> **ФРАГМЕНТ ТЕКСТА**:
С актером императорских театров можно было разговаривать в подобном тоне1: обзывать, хотя и в виде начальственной шутки, громкими революционными именами.

«Я только руками развел»,— говорит Бурдин, не ведавший за собой никакой вины.

Дубельт меж тем вспоминает о «сказках» — все тех же секуциях, якобы производимых в этом гостеприимном доме. «...И тебя, Федька,— добавил он,— действительно стоило бы отпороть на обе корки. Ведь врешь, чтобы ты ничего не знал об этом дурацком заговоре?»

В ответ «Федька» истово божится, что он и в самом деле — ни сном ни духом. Иначе немедля прервал бы сомнительные знакомства.

«— Но не донес бы?— усмехнулся Дубельт. (Может быть, вспомнив другого — неудавшегося — актера, которому Бурдин, к счастью для себя, не успел попасться на глаза. — И. В.)

— Боже сохрани! Вы бы сами первый назвали меня подлецом.

— Что же нам делать с тобой? В Сибирь, в крепость, или на одиннадцатую версту? Что побледнел! Ну, ступай с Богом...— махнул он рукой.

Я вышел, не чувствуя под собою ног от радости».

Надо иметь в виду, что вышеприведенный рассказ не «принадлежит перу» самого Бурдина. Эпизод изложен П. Каратыгиным (родственником знаменитого трагика) в статье «Бенкендорф и Дубельт», которая была напечатана в октябрьской книжке «Исторического вестника» за 1887 год.

Существует возможность уточнить эту театральную версию.

Неопубликованный допрос Бурдина, хранящийся в РГВИА, занимает всего несколько страниц.

На вопрос: «Не принадлежали ли вы к какому-либо тайному обществу?» — Бурдин с благородным негодованием отвечает: «Никогда не принадлежал и

не имел ничего подобного в моих мыслях». С Данилевским, которому нравится его, Бурдина, «сценическое искусство», он познакомился случайно — в маскараде, имевшем место быть в Большом театре, а через сказанного — с Катеневым и Европеусом. Но об их «неблагонамеренных действиях» он ничего не знал.

> **СТРОКИ ДАННЫХ**:
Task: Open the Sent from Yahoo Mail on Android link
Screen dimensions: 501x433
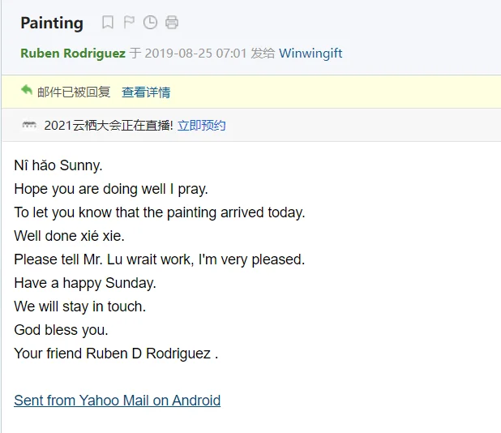Action: click(x=117, y=401)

> **ФОРМУЛИРОВКА ЗАДАНИЯ**:
Воспроизведите дословно и целиком фрагмент текста о Бурдине и Дубельте.

> **ОТВЕТ НА ЗАДАНИЕ**:
С актером императорских театров можно было разговаривать в подобном тоне1: обзывать, хотя и в виде начальственной шутки, громкими революционными именами.

«Я только руками развел»,— говорит Бурдин, не ведавший за собой никакой вины.

Дубельт меж тем вспоминает о «сказках» — все тех же секуциях, якобы производимых в этом гостеприимном доме. «...И тебя, Федька,— добавил он,— действительно стоило бы отпороть на обе корки. Ведь врешь, чтобы ты ничего не знал об этом дурацком заговоре?»

В ответ «Федька» истово божится, что он и в самом деле — ни сном ни духом. Иначе немедля прервал бы сомнительные знакомства.

«— Но не донес бы?— усмехнулся Дубельт. (Может быть, вспомнив другого — неудавшегося — актера, которому Бурдин, к счастью для себя, не успел попасться на глаза. — И. В.)

— Боже сохрани! Вы бы сами первый назвали меня подлецом.

— Что же нам делать с тобой? В Сибирь, в крепость, или на одиннадцатую версту? Что побледнел! Ну, ступай с Богом...— махнул он рукой.

Я вышел, не чувствуя под собою ног от радости».

Надо иметь в виду, что вышеприведенный рассказ не «принадлежит перу» самого Бурдина. Эпизод изложен П. Каратыгиным (родственником знаменитого трагика) в статье «Бенкендорф и Дубельт», которая была напечатана в октябрьской книжке «Исторического вестника» за 1887 год.

Существует возможность уточнить эту театральную версию.

Неопубликованный допрос Бурдина, хранящийся в РГВИА, занимает всего несколько страниц.

На вопрос: «Не принадлежали ли вы к какому-либо тайному обществу?» — Бурдин с благородным негодованием отвечает: «Никогда не принадлежал и

не имел ничего подобного в моих мыслях». С Данилевским, которому нравится его, Бурдина, «сценическое искусство», он познакомился случайно — в маскараде, имевшем место быть в Большом театре, а через сказанного — с Катеневым и Европеусом. Но об их «неблагонамеренных действиях» он ничего не знал.